Cities today are the roughest known kind of terrain, in the sense that cities slow down the wind the most compared with other terrain types. Cities also tend to be hotter than neighboring areas. For example, Las Vegas is 7 ° Fahrenheit hotter in the summer than are surrounding areas. This hotter city effect makes ozone pollution worse and this effect is stronger for bigger cities, in the summer, at night, with fewer clouds, and with slower wind (Arnfield 2003).

This is a mild reason to expect em cities to be hotter than other areas, especially at night and in the summer. However, as em cities are packed full of computing hardware, we shall now see that em cities will  actually be much hotter.

While the book considers a wide variety of topics, e.g. the social relationships among ems, which look quite different from the above passage, the general mode of treatment is the same. As Robin put it, he uses “standard theories” to describe the em world, much as he employs standard theories about cities, about temperature and climate, and about computing hardware in the above passage.

One might object that basically Robin is positing a particular technological change (brain emulations), but then assuming that everything else is the same, and working from there. And there is some validity to this objection. But in the end there is actually no better way to try to predict the future; despite David Hume’s opinion, generally the best way to estimate the future is to say, “Things will be pretty much the same.”

At the end of the book, Robin describes various criticisms. First are those who simply said they weren’t interested: “If we include those who declined to read my draft, the most common complaint is probably ‘who cares?'” And indeed, that is what I would expect, since as Robin remarked himself, people are interested in an entertaining account of the future, not an attempt at a detailed description of what is likely.

Others, he says, “doubt that one can ever estimate the social consequences of technologies decades in advance.” This is basically the objection I mentioned above.

He lists one objection that I am partly in agreement with:

Many doubt that brain emulations will be our next huge technology change, and aren’t interested in analyses of the consequences of any big change except the one they personally consider most likely or interesting. Many of these people expect traditional artificial intelligence, that is, hand-coded software, to achieve broad human level abilities before brain emulations appear. I think that past rates of progress in coding smart software suggest that at previous rates it will take two to four centuries to achieve broad human level abilities via this route. These critics often point to exciting recent developments, such as advances in “deep learning,” that they think make prior trends irrelevant.

I don’t think Robin is necessarily mistaken in regard to his expectations about “traditional artificial intelligence,” although he may be, and I don’t find myself uninterested by default in things that I don’t think the most likely. But I do think that traditional artificial intelligence is more likely than his scenario of brain emulations; more on this below.

=-=-=

### PARTS OF THE EXERCISE
• 1. Revise the passage from the review that begins at the words "This is a mild" and stops after "the above passage.", putting "emulation cities" in place of "em cities".
• 2. According to the review, how much hotter is Las Vegas in the summer than its surrounding areas?

### INFORMATION GIVEN
=-=-=

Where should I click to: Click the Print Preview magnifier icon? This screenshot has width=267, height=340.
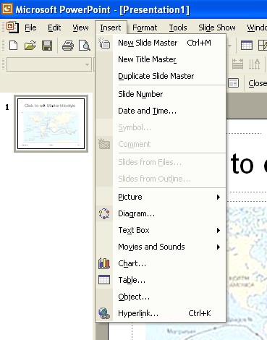(x=85, y=46)
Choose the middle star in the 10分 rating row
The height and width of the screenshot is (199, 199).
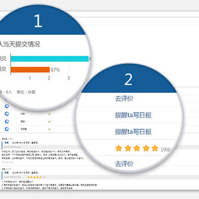pos(137,148)
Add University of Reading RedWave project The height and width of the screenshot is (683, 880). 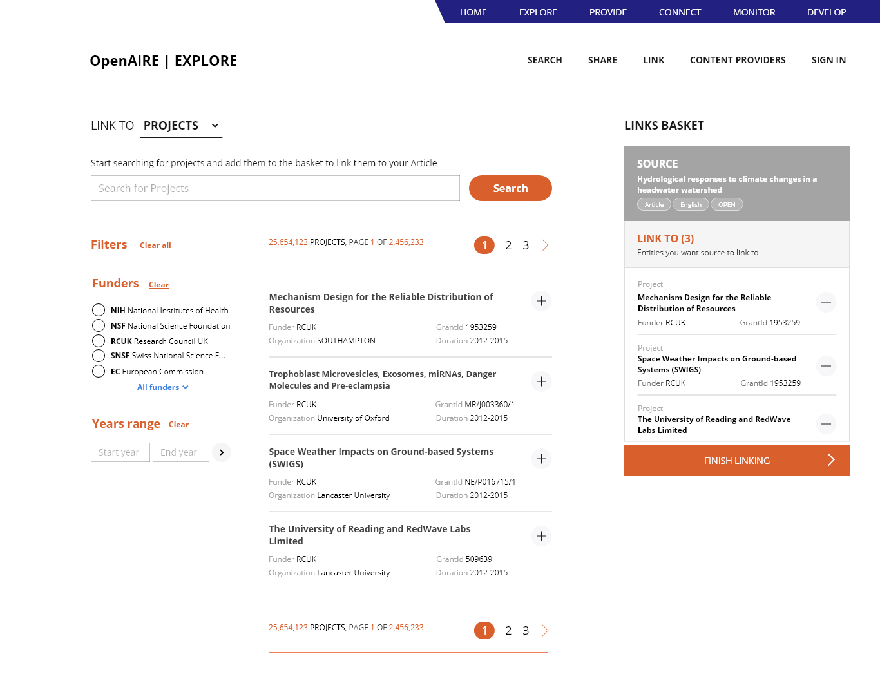[541, 536]
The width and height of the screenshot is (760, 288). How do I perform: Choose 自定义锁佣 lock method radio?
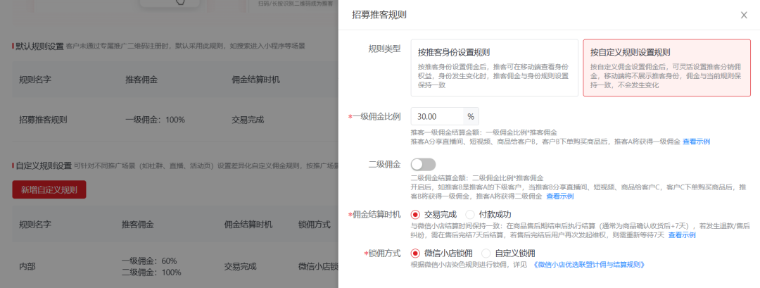coord(486,253)
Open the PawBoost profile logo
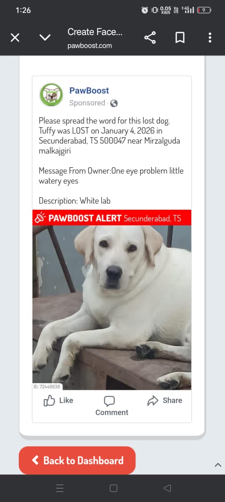225x502 pixels. (x=51, y=95)
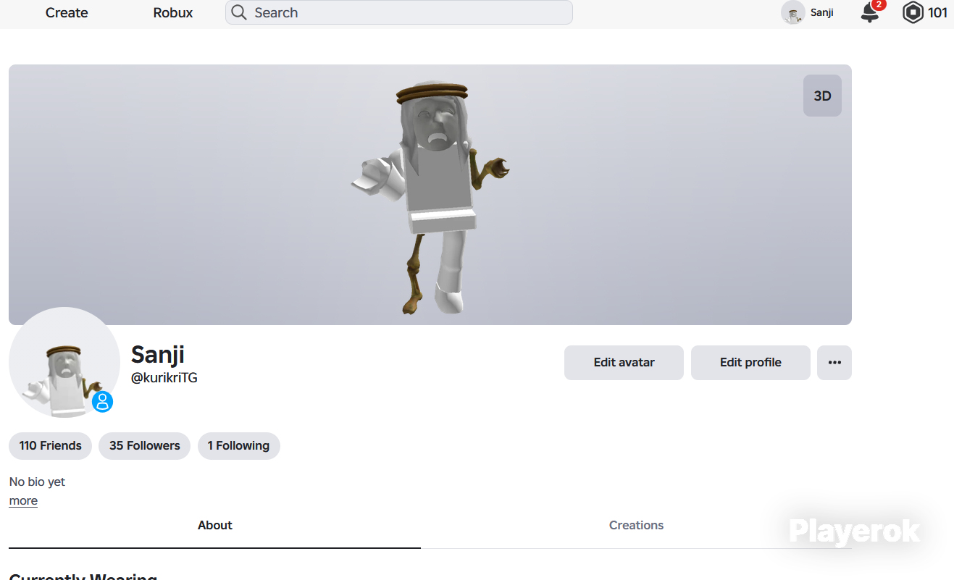Viewport: 954px width, 580px height.
Task: Open the small Sanji avatar in the header
Action: [793, 12]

=-=-=

### REPLIES
• 1.
This is a mild reason to expect emulation cities to be hotter than other areas, especially at night and in the summer. However, as emulation cities are packed full of computing hardware, we shall now see that emulation cities will  actually be much hotter.

While the book considers a wide variety of topics, e.g. the social relationships among ems, which look quite different from the above passage, the general mode of treatment is the same. As Robin put it, he uses “standard theories” to describe the em world, much as he employs standard theories about cities, about temperature and climate, and about computing hardware in the above passage.

• 2. 7 °Fahrenheit hotter.